We wouldn't keep going back to the Vernon Wells trade if it weren't so absurd. It was absurd at the time, and, somehow, it only looks more absurd ten months later, with Mike Napoli having terrorized opposing pitchers with the Rangers, and with Wells having completed one of the most disappointing seasons since the summer of 1816. The newest nugget to cause something of a stir appeared in a Sunday column by Peter Gammons, reading:
About a year after former general manager Tony Reagins confided that he had a pretty good idea that when he traded Mike Napoli to Toronto that the Blue Jays would likely flip him to Texas [...]
One of the many criticisms of Angels GM Tony Reagins at the time was that he allowed Napoli to land with a division rival. Now, according to Gammons, Reagins had a hunch that was the way things would play out after he sent Napoli to Toronto. It wasn't a guarantee, but Reagins understood it to be the likelihood that, by moving Napoli in the Wells deal, he would be paving the way for Texas to get its hands on the slugger.
Now, the rest of this post is going to operate under the assumption that Gammons is correct. Gammons might not be correct. Who knows? I guess Reagins knows, but I don't know. If this is wrong, then, okay, nevermind. If this is right, then proceed.
What does it mean that Reagins figured Napoli would end up with the Rangers? What does it add to the story that Reagins shipped Napoli to the Jays while knowing that the Jays didn't have much use for him, but that the Rangers did?
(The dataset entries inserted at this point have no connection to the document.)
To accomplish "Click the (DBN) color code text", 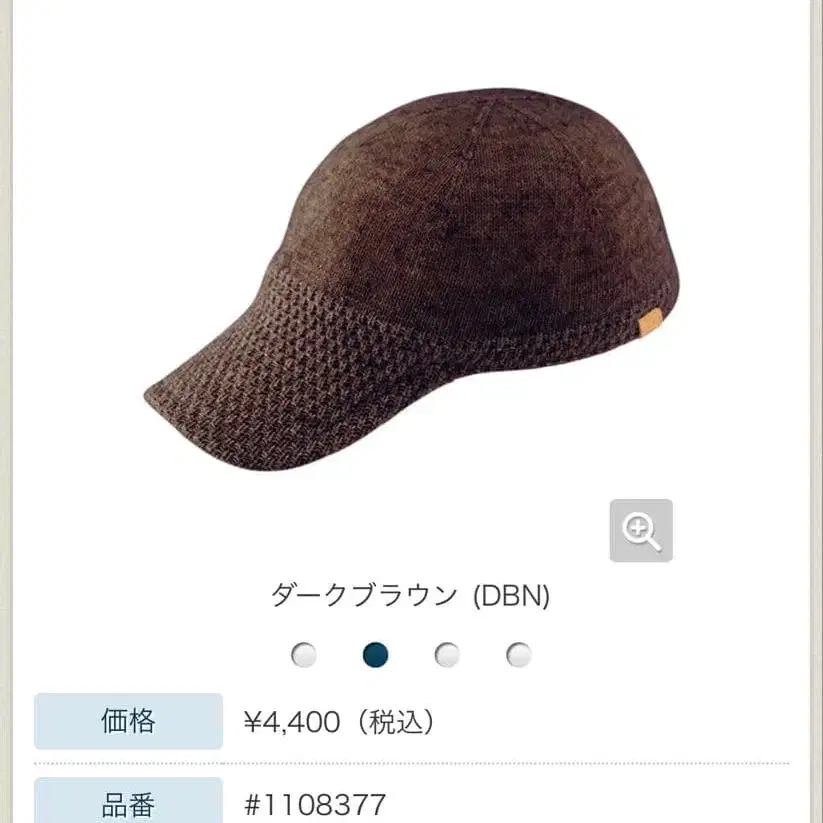I will tap(511, 596).
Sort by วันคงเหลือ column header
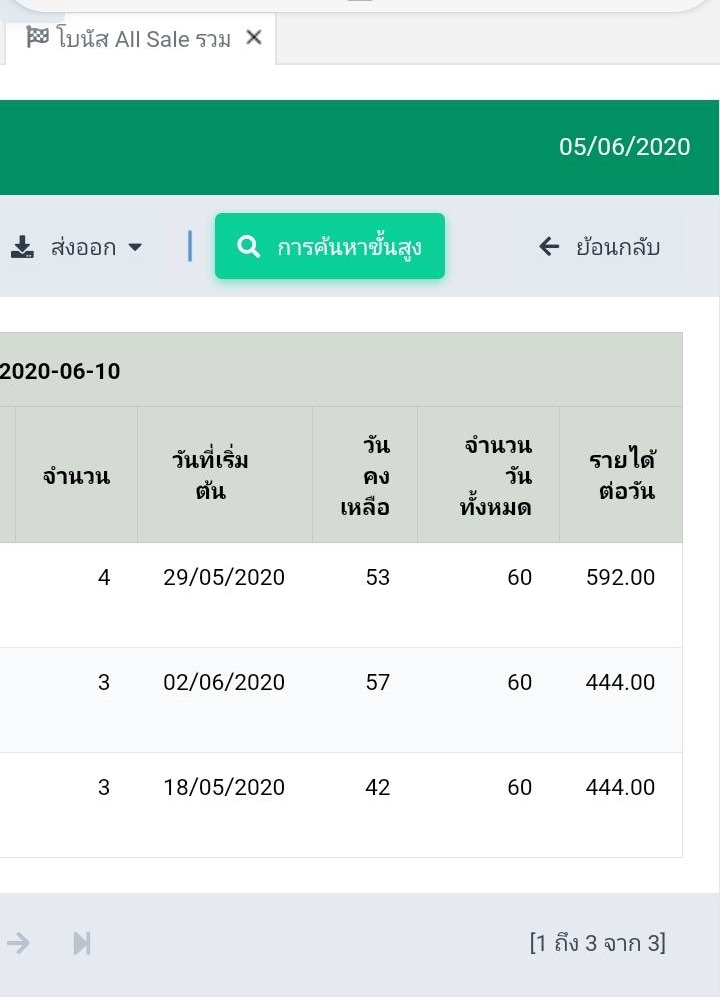The width and height of the screenshot is (720, 1003). coord(365,475)
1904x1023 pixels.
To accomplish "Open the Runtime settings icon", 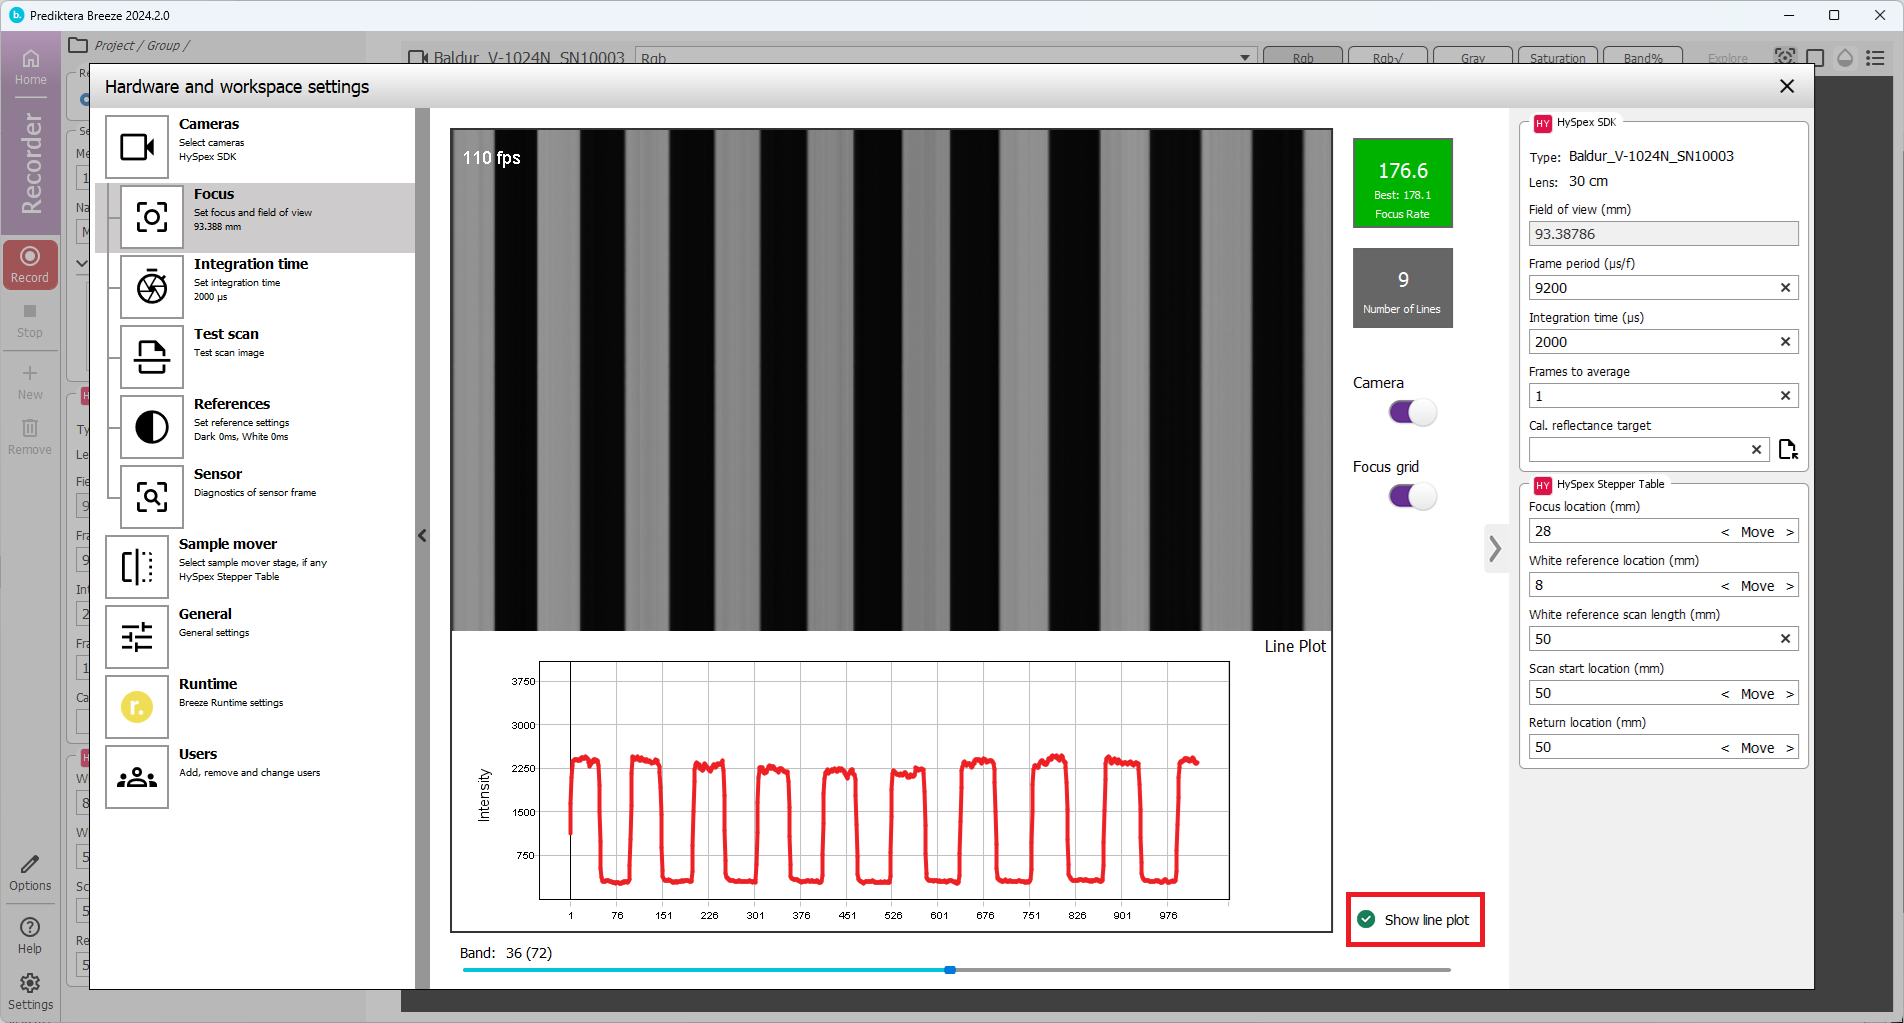I will click(137, 707).
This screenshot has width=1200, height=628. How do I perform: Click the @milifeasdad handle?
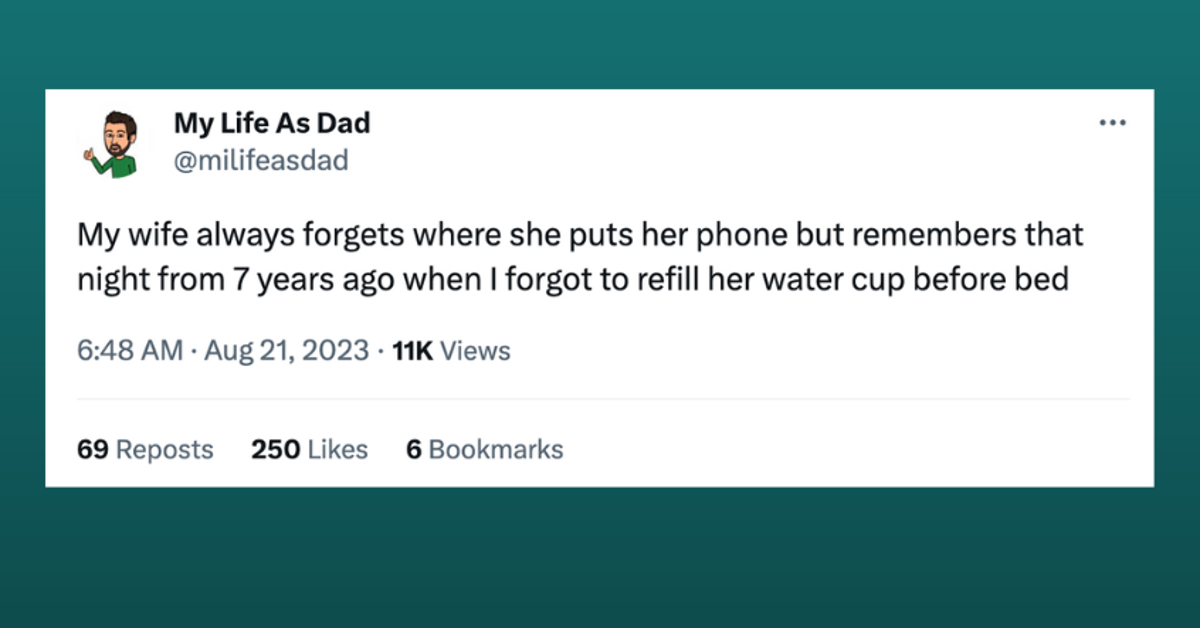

The most popular interpretation I've seen is that this is just further evidence of how little Reagins and the Angels' front office thought of Napoli as a player. That they weren't worried about Napoli joining the Rangers because they didn't think he was very good. So Mike Napoli could go to Texas. Who cares? How much could he possibly do?
Here's the thing about that, though: we don't need any further evidence of how little Reagins and the Angels' front office thought of Napoli as a player. There's no room for further evidence of how little Reagins and the Angels' front office thought of Napoli as a player. Because the Angels traded Mike Napoli, along with Juan Rivera, for Vernon Wells, and almost all of Vernon Wells' contract.
That says everything about how Napoli was valued. Here's what the Angels would've needed to give the Blue Jays in order to land Wells and his contract:
That's it. Nothing. Maybe a low-level minor leaguer, just because the commissioner's office frowns on players being given away. But the Angels didn't need to include Napoli and Rivera. They did that because they wanted to. They did that because they wanted to clear payroll space, and didn't care to look into other possible ways.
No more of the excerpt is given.